KENDARIPOS.CO.ID -- Satu unit jet tempur F-35 Amerika Serikat (AS) terpaksa mendarat darurat di pangkalan militer Timur Tengah setelah terkena rudal yang diyakini ditembakkan oleh Iran.

Juru Bicara Komando Pusat AS (Centcom) Tim Hawkins mengatakan, jet tempur siluman generasi kelima tersebut sedang menjalankan misi tempur di langit Iran saat terkena tembakan.
"Pilot dalam kondisi stabil. Insiden ini sedang diselidiki," ujarnya, dikutip dari CNN, Jumat (20/3/2026).

Insiden ini menjadi yang pertama kali jet tempur F-35 AS kena tembak rudal Iran sejak pecahnya perang pada 28 Februari lalu. Selain AS, Angkatan Udara Israel juga menggunakan jet tempur seharga lebih dari 100 juta dolar AS itu dalam perang tersebut.

Insiden F-35 AS ini terjadi saat para pejabat AS terus membanggakan klaim mereka telah berhasil memenangkan perang melawan Iran.
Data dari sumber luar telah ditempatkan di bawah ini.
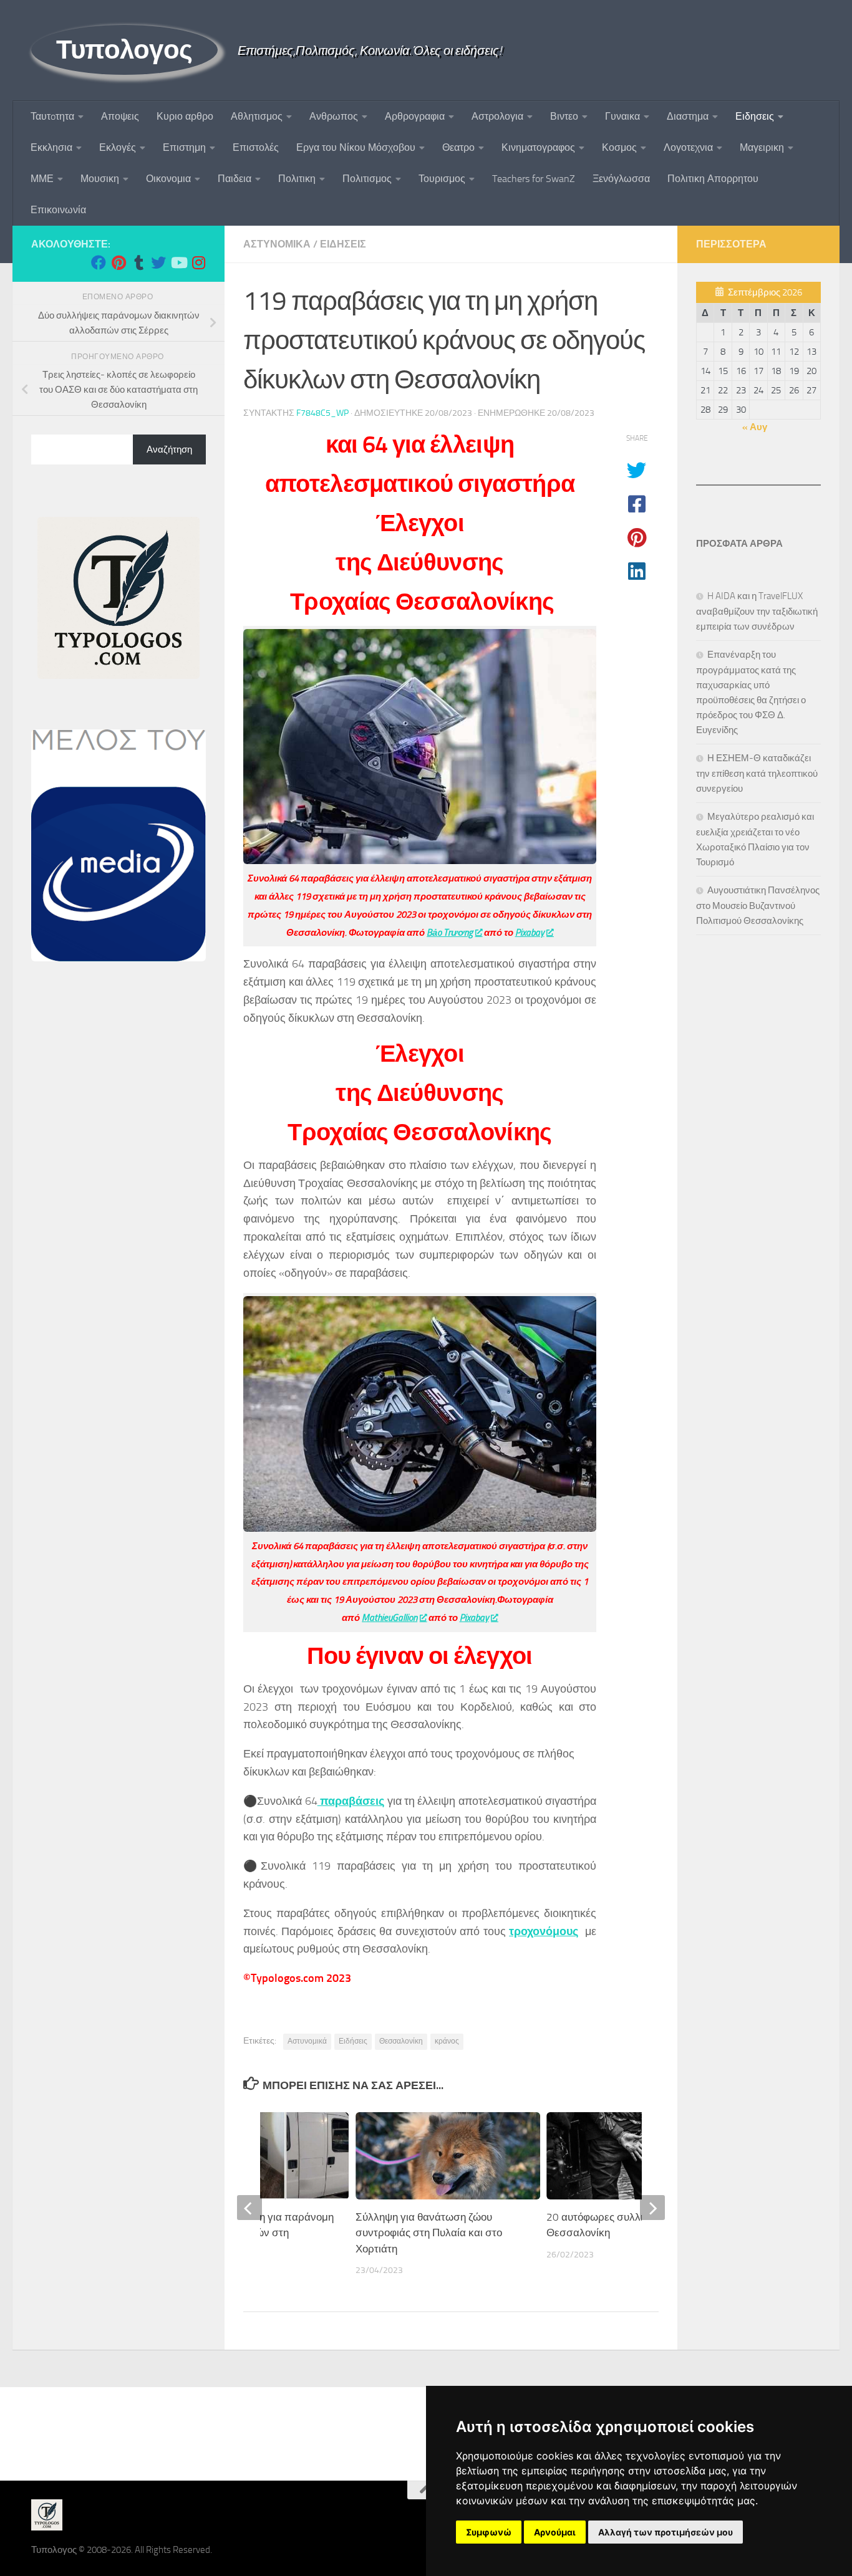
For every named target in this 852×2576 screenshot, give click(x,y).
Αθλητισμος (257, 116)
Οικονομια (168, 179)
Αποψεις (120, 116)
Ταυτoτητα (52, 116)
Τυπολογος (124, 49)
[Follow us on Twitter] (158, 262)
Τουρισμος (442, 179)
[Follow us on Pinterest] (118, 262)
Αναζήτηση (169, 449)
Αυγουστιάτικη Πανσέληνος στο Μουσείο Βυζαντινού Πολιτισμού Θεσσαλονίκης (758, 905)
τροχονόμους (543, 1931)
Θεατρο (458, 147)
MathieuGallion (389, 1617)
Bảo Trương (450, 932)
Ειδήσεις (353, 2041)
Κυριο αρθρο (185, 116)
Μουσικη (99, 179)
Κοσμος (619, 147)
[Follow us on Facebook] (98, 262)
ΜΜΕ (42, 179)
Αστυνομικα (277, 244)
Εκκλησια (51, 147)
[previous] (249, 2207)
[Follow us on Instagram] (198, 262)
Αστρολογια (497, 116)
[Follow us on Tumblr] (138, 262)
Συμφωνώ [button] (488, 2532)
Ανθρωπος (333, 116)
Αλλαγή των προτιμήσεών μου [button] (665, 2532)
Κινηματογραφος (538, 147)
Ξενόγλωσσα (621, 179)
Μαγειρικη (762, 147)
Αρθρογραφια (415, 116)
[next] (652, 2207)
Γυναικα (622, 116)
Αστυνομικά (307, 2041)
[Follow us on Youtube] (178, 262)
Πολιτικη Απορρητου (712, 179)
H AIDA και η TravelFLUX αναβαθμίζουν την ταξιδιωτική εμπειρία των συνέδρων (757, 611)
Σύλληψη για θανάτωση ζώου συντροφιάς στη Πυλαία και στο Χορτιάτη (429, 2233)
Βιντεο (564, 116)
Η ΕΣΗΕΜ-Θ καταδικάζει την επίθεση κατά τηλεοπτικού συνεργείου (757, 773)
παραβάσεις (350, 1801)
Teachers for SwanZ (533, 179)
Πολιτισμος (367, 179)
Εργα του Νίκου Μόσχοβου (355, 147)
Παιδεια (234, 179)
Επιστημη (184, 147)
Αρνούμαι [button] (555, 2532)
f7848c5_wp (322, 413)
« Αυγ (754, 427)
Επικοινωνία (58, 210)
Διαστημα (688, 116)
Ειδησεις (754, 116)
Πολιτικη (297, 179)
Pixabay (530, 932)
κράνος (447, 2041)
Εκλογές (117, 147)
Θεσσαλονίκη (401, 2041)
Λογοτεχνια (688, 147)
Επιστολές (256, 147)
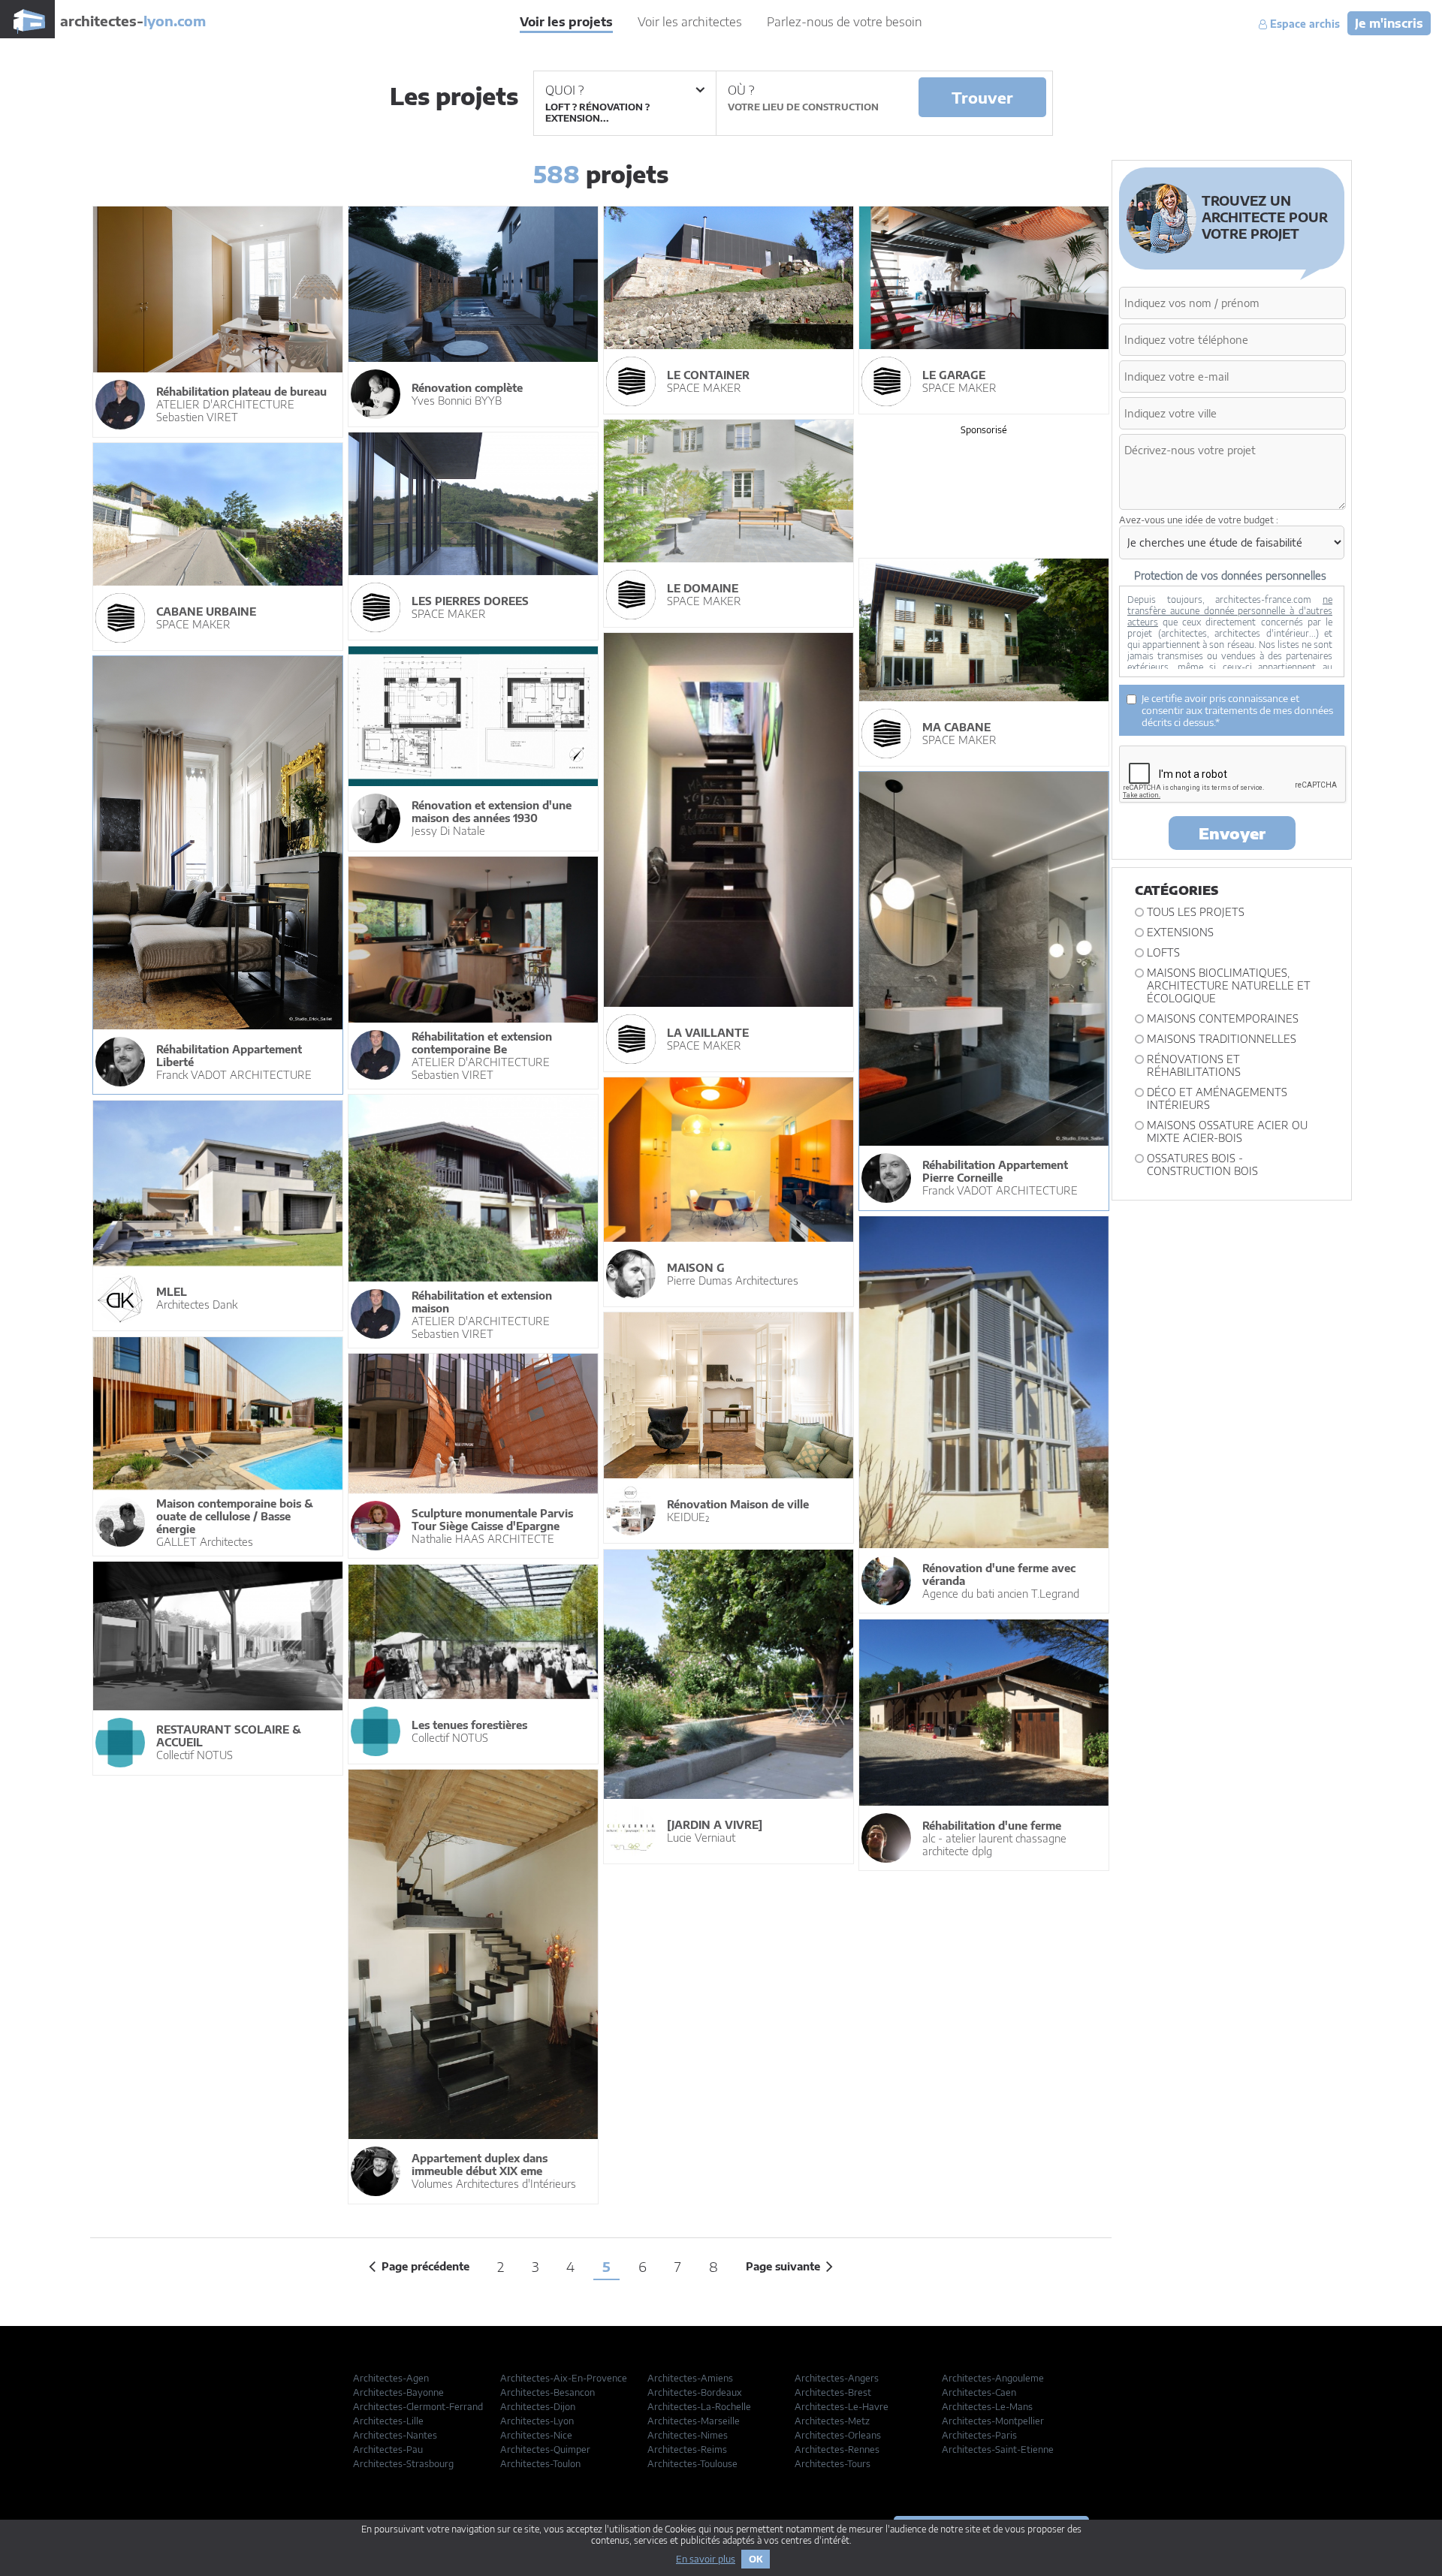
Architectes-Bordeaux (694, 2392)
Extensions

Bahkan Menteri Pertahanan Pete Hegseth mengatakan, AS menang telak atas Iran serta telah menghancurkan sistem pertahanan udara.

Angkatan Laut Korps Garda Revolusi Islam (IRGC) menyatakan kesiapannya untuk melawan setiap rencana yang disusun oleh musuh-musuh Iran di perairan teritorialnya, termasuk Selat Hormuz.

Dalam pernyataan yang dirilis pada hari Kamis, (19/3/2036) Angkatan Laut IRGC mengumumkan operasi barunya yang dilakukan sebagai bagian dari gelombang serangan ke-63 sebagai balasan atas agresi ilegal AS-Israel terhadap Iran.

Dikatakan mereka telah menghancurkan "target-target utama" di pangkalan AS di al-Dhafra dan Minhad di UEA, serta al-Adairi di Kuwait, dan Mina Salman di Bahrain.